Ukiyo-e (Bilder der fließenden Welt) sind färbige Holzschnittdrucke, die in sich in Edozeit (1603-1868) als Gebrauchsgraphiken großer Beliebtheit erfreuten. Das Besondere daran ist, dass für jede Farbe eine eigene Holzplatte verwendet wird.

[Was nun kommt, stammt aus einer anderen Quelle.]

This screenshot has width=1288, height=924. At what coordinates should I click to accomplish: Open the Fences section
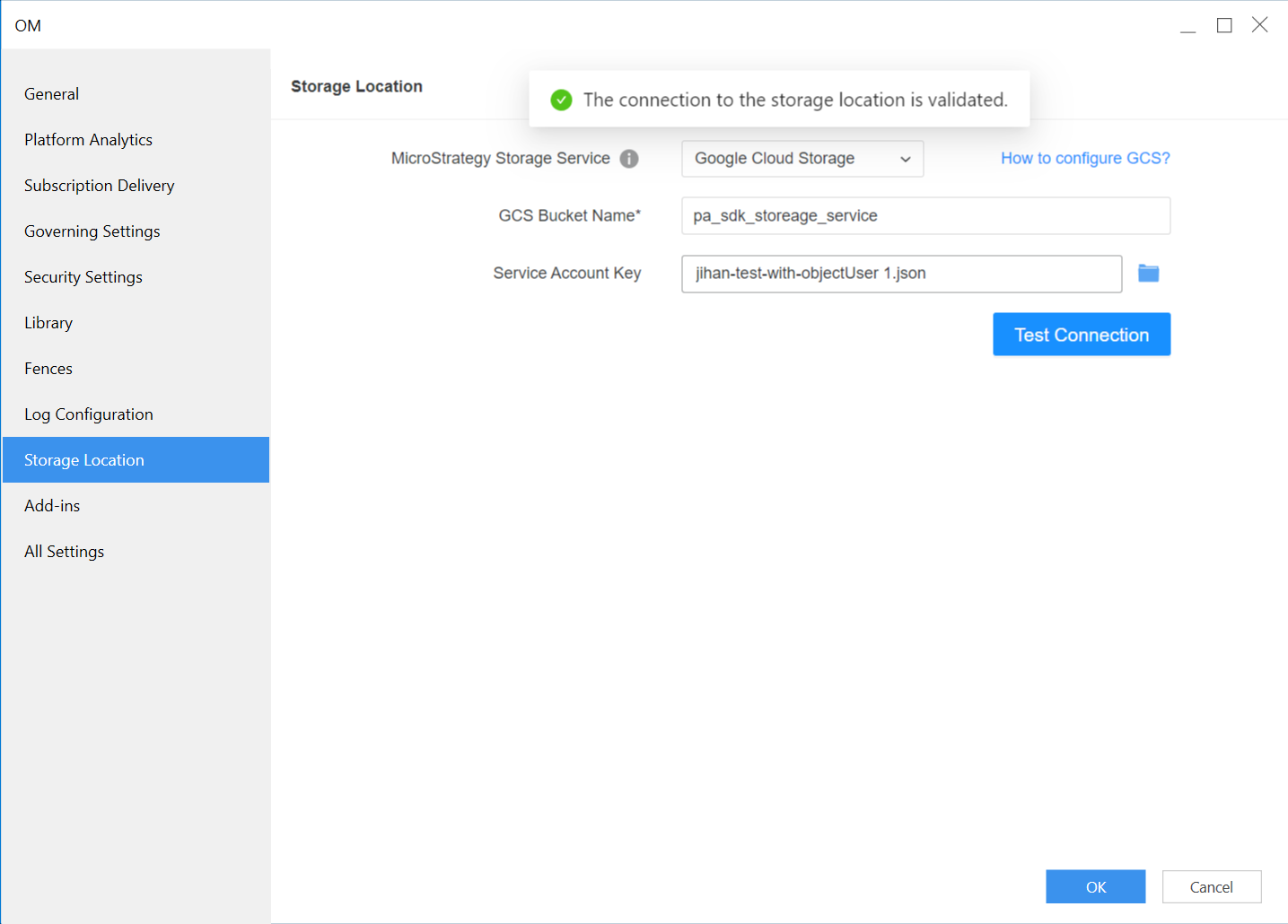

Berühmte Figuren aus Funk und Film, ähm aus dem Kabuki und dem Sumoring wurden sowohl privat als auch in Aktion dargestellt und als leicht verständliche bunte Bilder unter die Leute gebracht. Das wohl berühmteste Bild ist „Die Welle“, die wie die Serie „100 famous views on Edo“ maßgeblichen Einfluss auf die europäischen Impressionist_innen hatte. Nicht zuletzt deshalb erschien mir des dazugehörigen Museums als äußerst erstrebenswert.
In einer ruhigen Seitengasse des an sich sehr turbulenten Harajukuviertels, das zu Shibuya gehört, haben wir das Museum bei der ersten Runde übersehen. Allerdings lassen sich auch tokyoter Stadtpläne irgendwann lesen und bald stand wir vor dem Haus.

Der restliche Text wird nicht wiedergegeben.